* What the exercise asks
Write out the lines from the very start down through the line with "(x=196, y=65)", swapping "magnifier" for "magnifying glass" and changing nothing else. Leave out the pictures.

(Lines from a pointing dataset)
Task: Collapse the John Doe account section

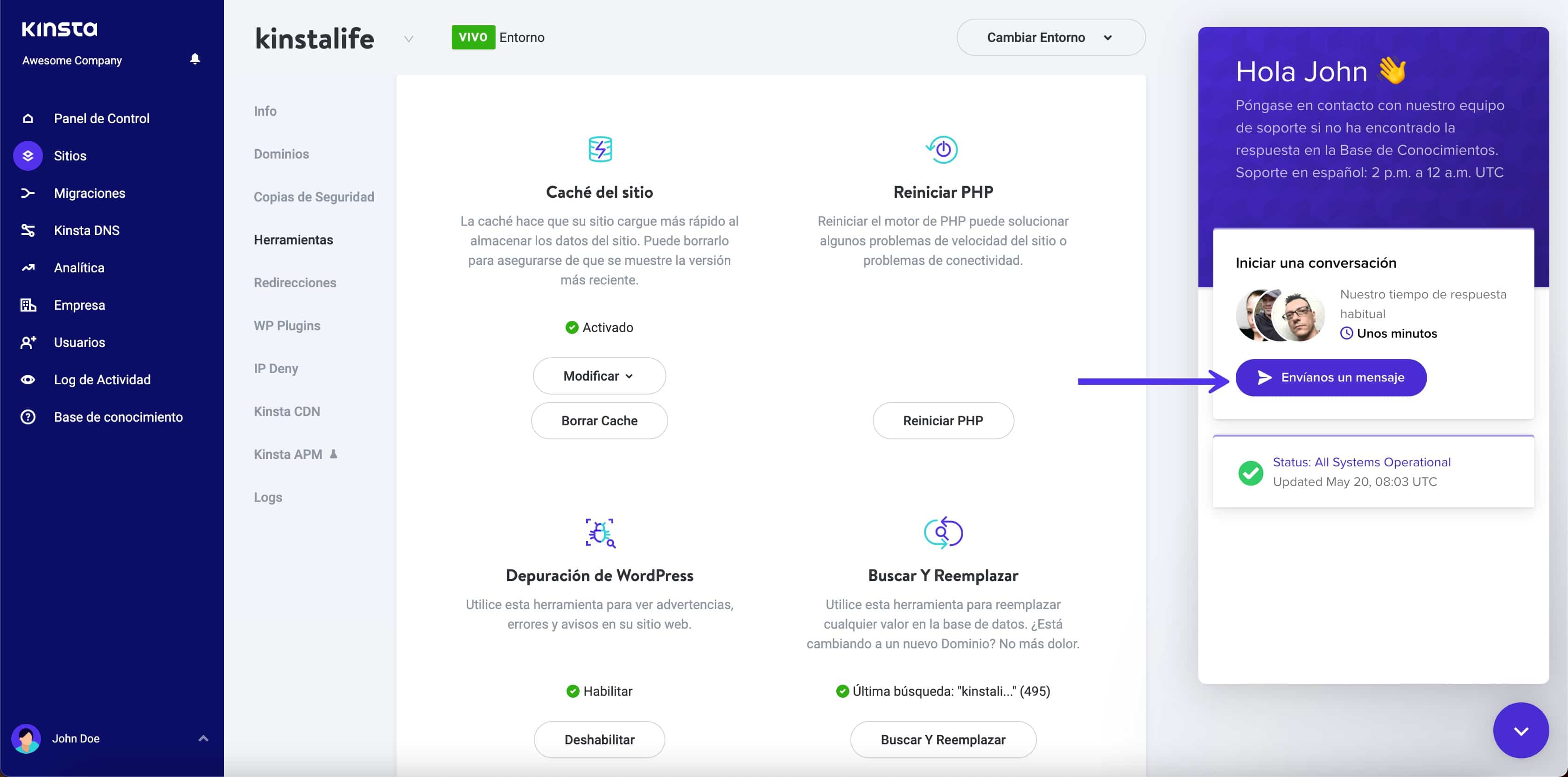Action: tap(203, 738)
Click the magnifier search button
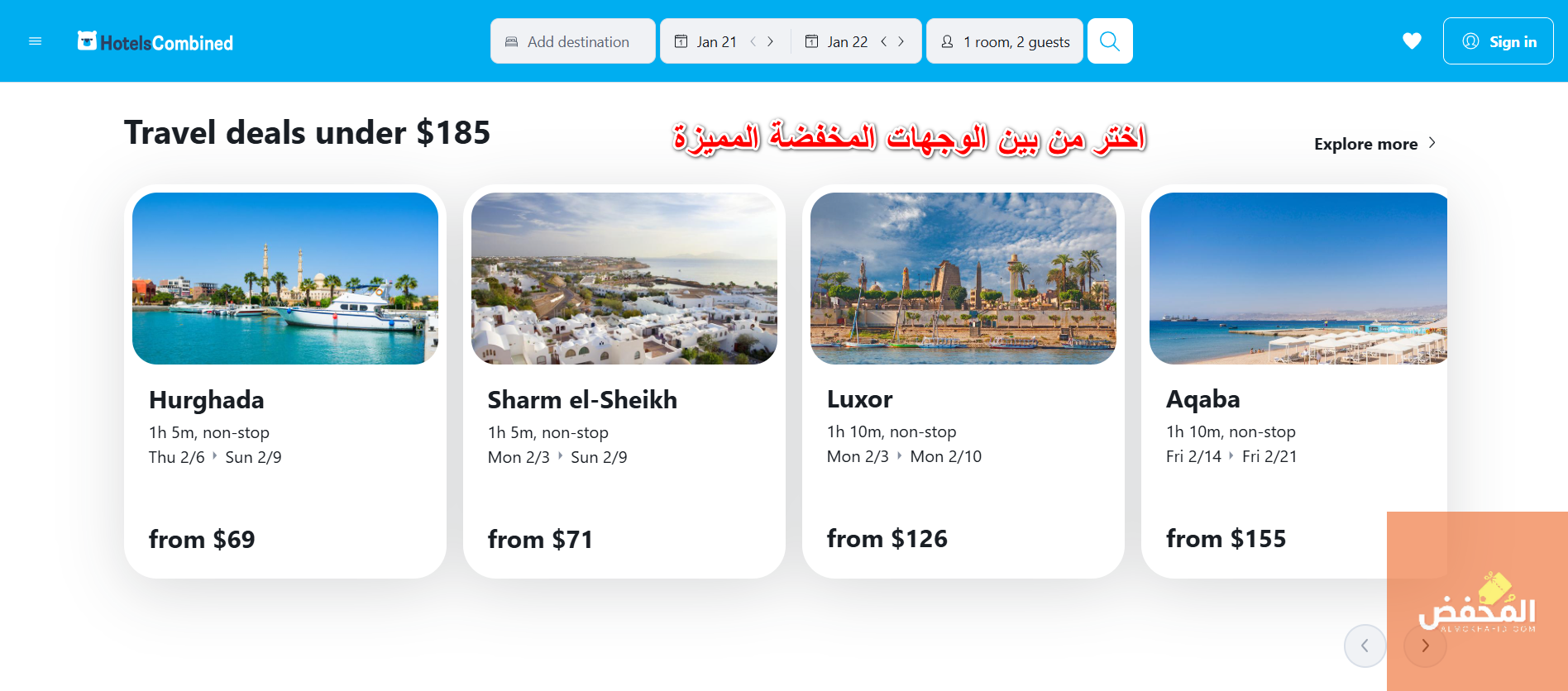1568x691 pixels. click(1110, 41)
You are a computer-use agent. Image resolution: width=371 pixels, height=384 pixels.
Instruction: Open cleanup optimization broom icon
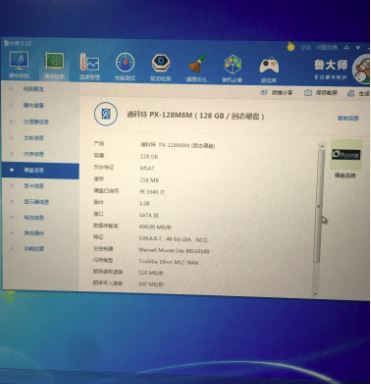(x=196, y=65)

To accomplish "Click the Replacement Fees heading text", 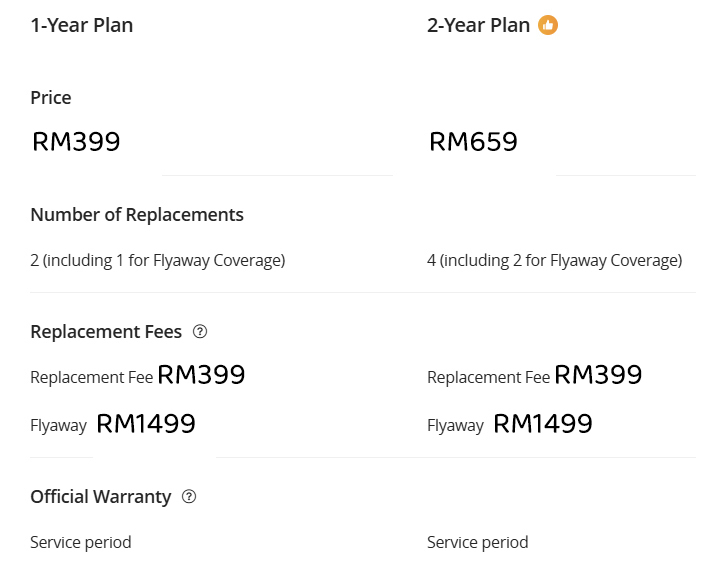I will coord(106,332).
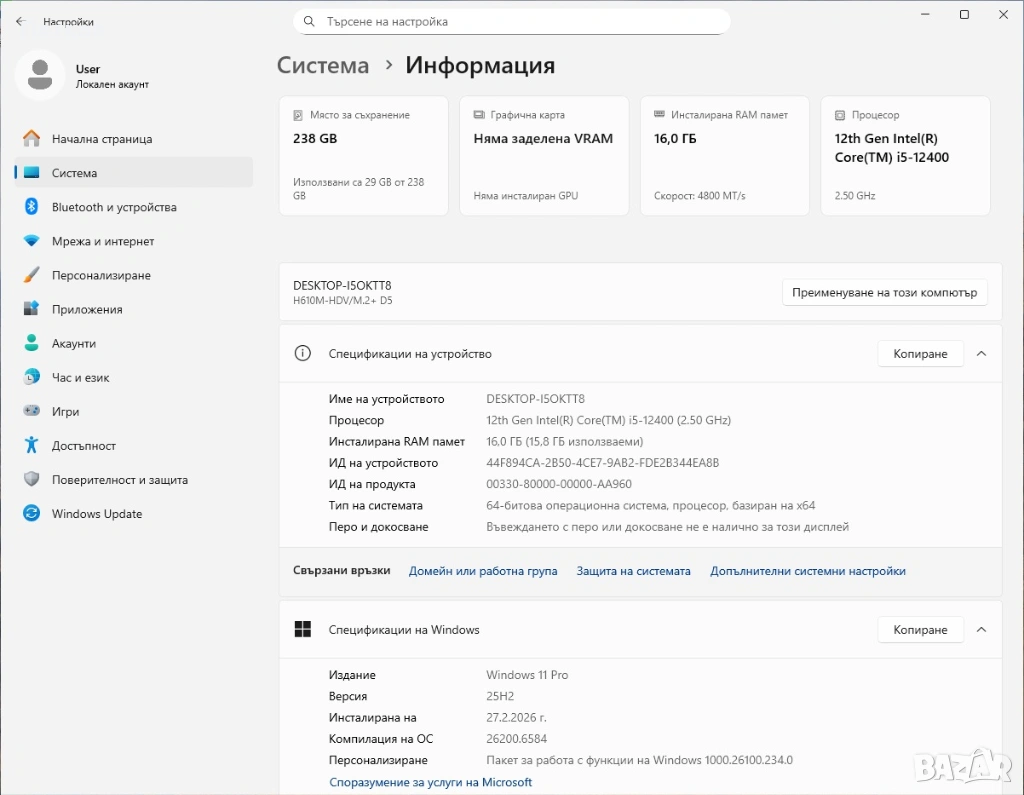Click the Търсене на настройка search field
Viewport: 1024px width, 795px height.
[x=520, y=21]
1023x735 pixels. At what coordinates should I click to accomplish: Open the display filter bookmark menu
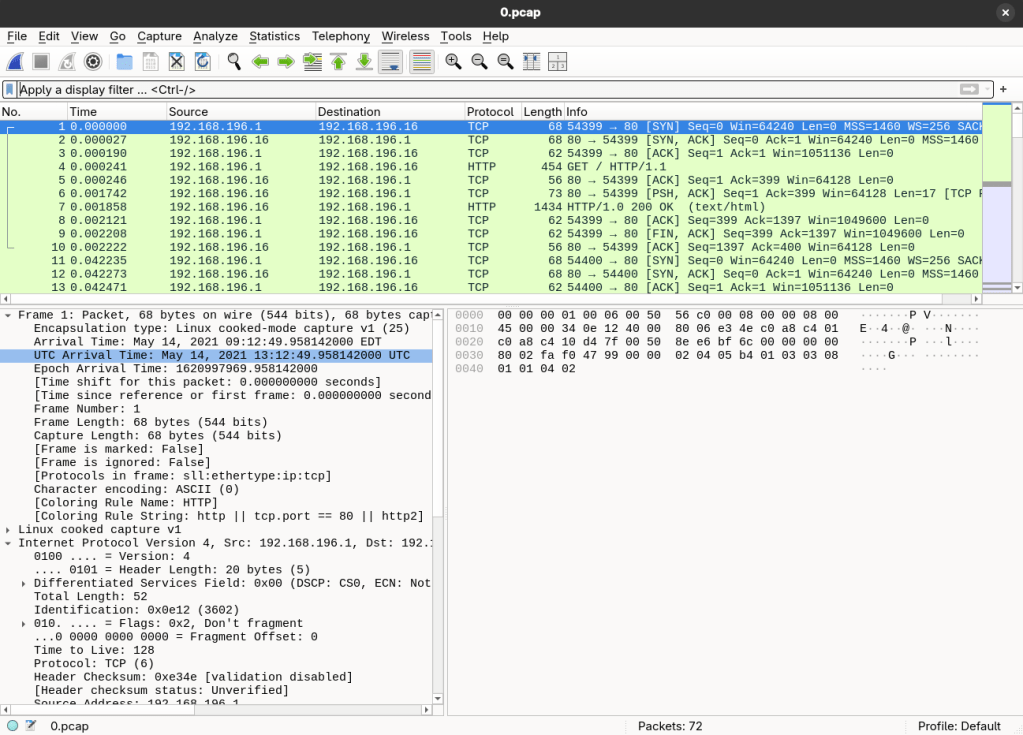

* Task solution
Task: Collapse the John Doe account section

Action: tap(203, 738)
Click the magnifying glass search button
1568x691 pixels. click(1110, 41)
You are a computer-use agent. Image resolution: width=371 pixels, height=384 pixels.
Instruction: Open cleanup optimization broom icon
(x=196, y=65)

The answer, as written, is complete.